We The Italians | Italian books: The Name of the Rose

Italian books: The Name of the Rose

Italian books: The Name of the Rose

  • WTI Magazine #155 Sep 24, 2022
  • 593

The Name of the Rose is the most famous work of Italian writer, essayist, linguist, and philosopher Umberto Eco (1932-2016) and it was published in 1980. Eco was a great scholar and author of different kind of works; he received several honours - among those, the cavaliere di gran croce ordine al merito della repubblica italiana in 1996 and honoris causa degree. 

The story is a murder mystery taking place in an Italian monastery in the 14th century. More precisely, in 1327 the young Benedictine Adso of Melk and the Franciscan William of Baskerville visit a Benedictine monastery in the North of Italy for a theological debate. Upon their arrival, William is asked to investigate a recent death that took place in the abbey, where an illuminator fell from the library.

The next day, another monk is found dead and William – accompanied by Adso - slowly makes his way into the library where they get lost before they can get out, while learning about secrets regarding what was happening between the monks in the abbey. As the two uncover more evidence and investigate the case, another monk is dead. 

Successively, a Franciscan legation and representatives of the pope arrive for the debate and an inquisitor among them arrests two monks for heresy and pushes one of them to confess the murders. Another body is found. And a mysterious manuscript is missing. Another death takes place and William starts to believe that there is a connection between the mysterious manuscript and all those killed – who were aware of the existence of this book. In the end, William and Adso find out who was behind all the crimes and that the book is a volume of Aristotle’s Poetics on comedy and laughter; the two then escape a fire that burns down the abbey and are finally able to return home. 
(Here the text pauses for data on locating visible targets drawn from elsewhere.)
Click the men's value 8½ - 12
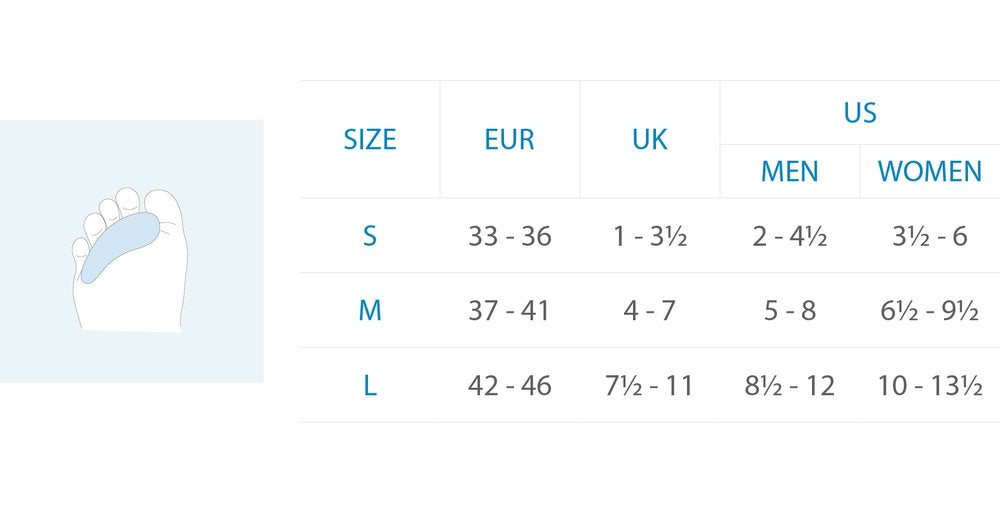[790, 385]
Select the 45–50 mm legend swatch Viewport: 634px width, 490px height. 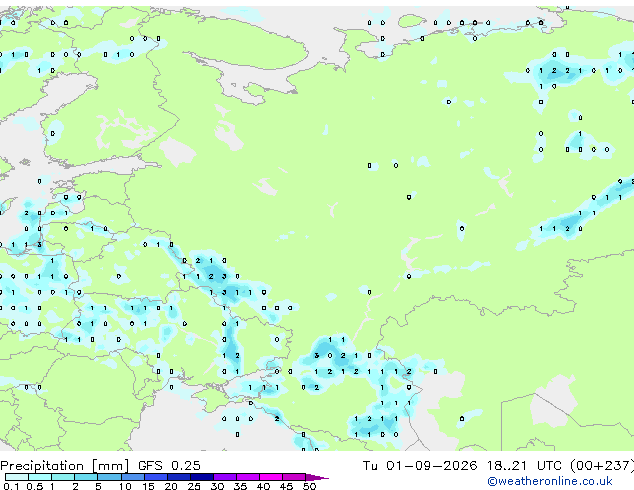click(294, 477)
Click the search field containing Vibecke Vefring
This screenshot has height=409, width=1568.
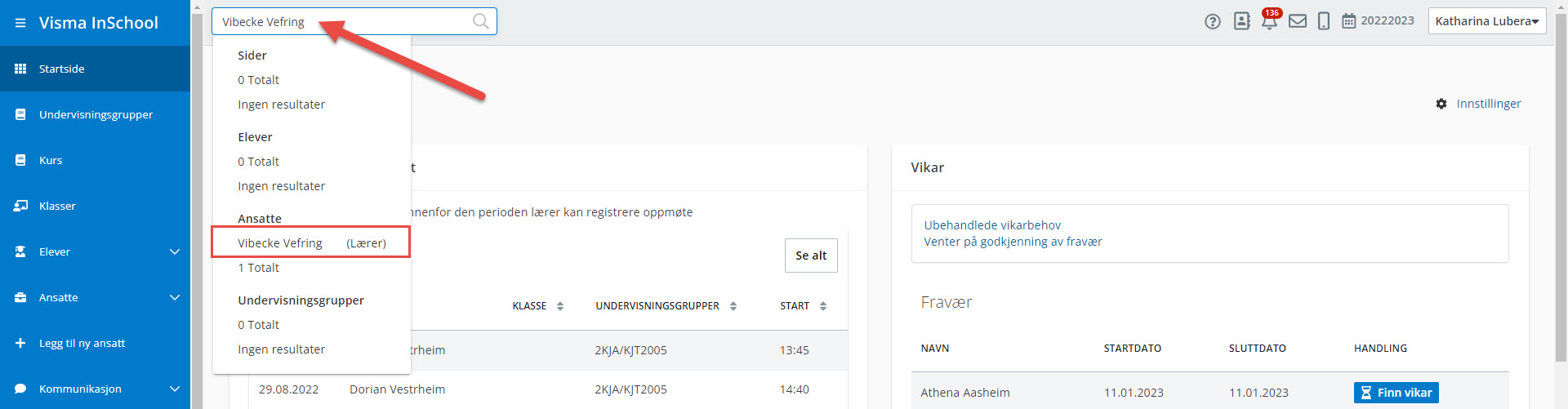tap(343, 22)
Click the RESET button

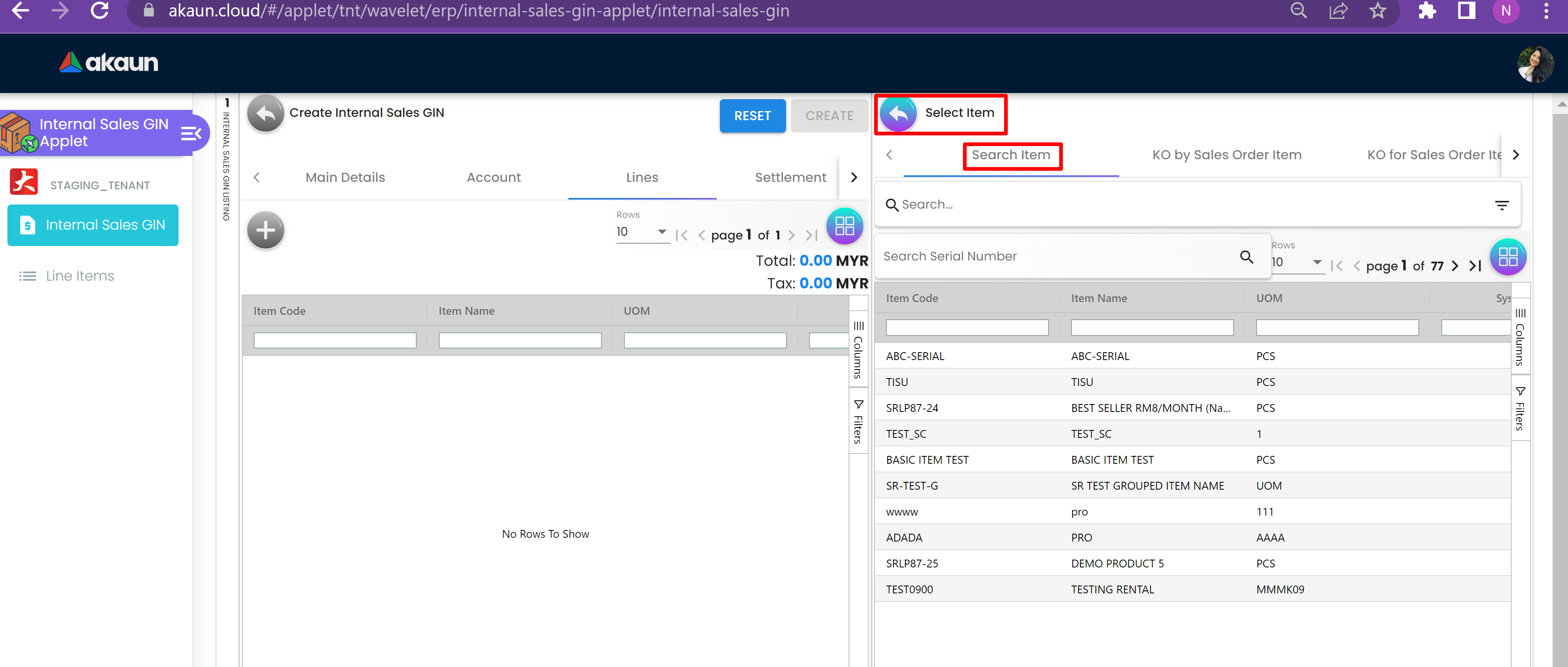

William made use of the logic of Aristotle, the theology of Aquinas, the empirical knowledge of Roger Bacon, humour and curiosity to investigate the crimes, gather evidence, decipher secret symbols and mysterious manuscripts and find his way out into the intricated places of the abbey. 

The book became an international bestseller, it won the Strega Prize in Italy in 1981 alongside several other international literary prizes and it was widely analysed by scholars. 

The author writes this book in a way that leads its readers towards the attempt to interpret the story, to observe and regard the signs, to ponder upon the meaning of something and to accept the infinite vastness that the pursuit of meaning brings.  With this book, Eco opens the door to the marvel of interpretation.   

The story was also transported into the big and small screen universe with a movie in 1986 and television adaptations. 

With the backdrop of a murder mystery in an old Italian monastery, the Name of the Rose actually proposes to examine the matter of truth from a theological, philosophical, scholarly and historical perspective. 

In fact, as it has been described “the novel is set in challenging times during the late medieval period in Italy, full of conflicts within the Church and between medieval states. Despite the general trend of despair and hopelessness in society and the clergy, the protagonist learns to appreciate the beauty of intellectual discovery and curiosity. […], the novel is the tale of a student coming of age into a world of complexity and ambiguity, where it is difficult to tell apart good from bad, moral from immoral. The book is the story of how intellectual passion can be liberating, transformative, and deeply painful”.

“Why read The Name of the Rose Today? For three reasons. First because it is a very fun book to read, designed for the pleasure of the reader and this in literature matters a lot. Second because it transports us to a time different from ours, the Middle Ages, which however has a series of affinities with our world and immerses us in that world by putting us in contact with it better than through reading a manual, and third because it tells how important books have been in the past, those objects that have contained the ideas that men have elaborated over time but that contain in themselves better than anything else the essence of the past.”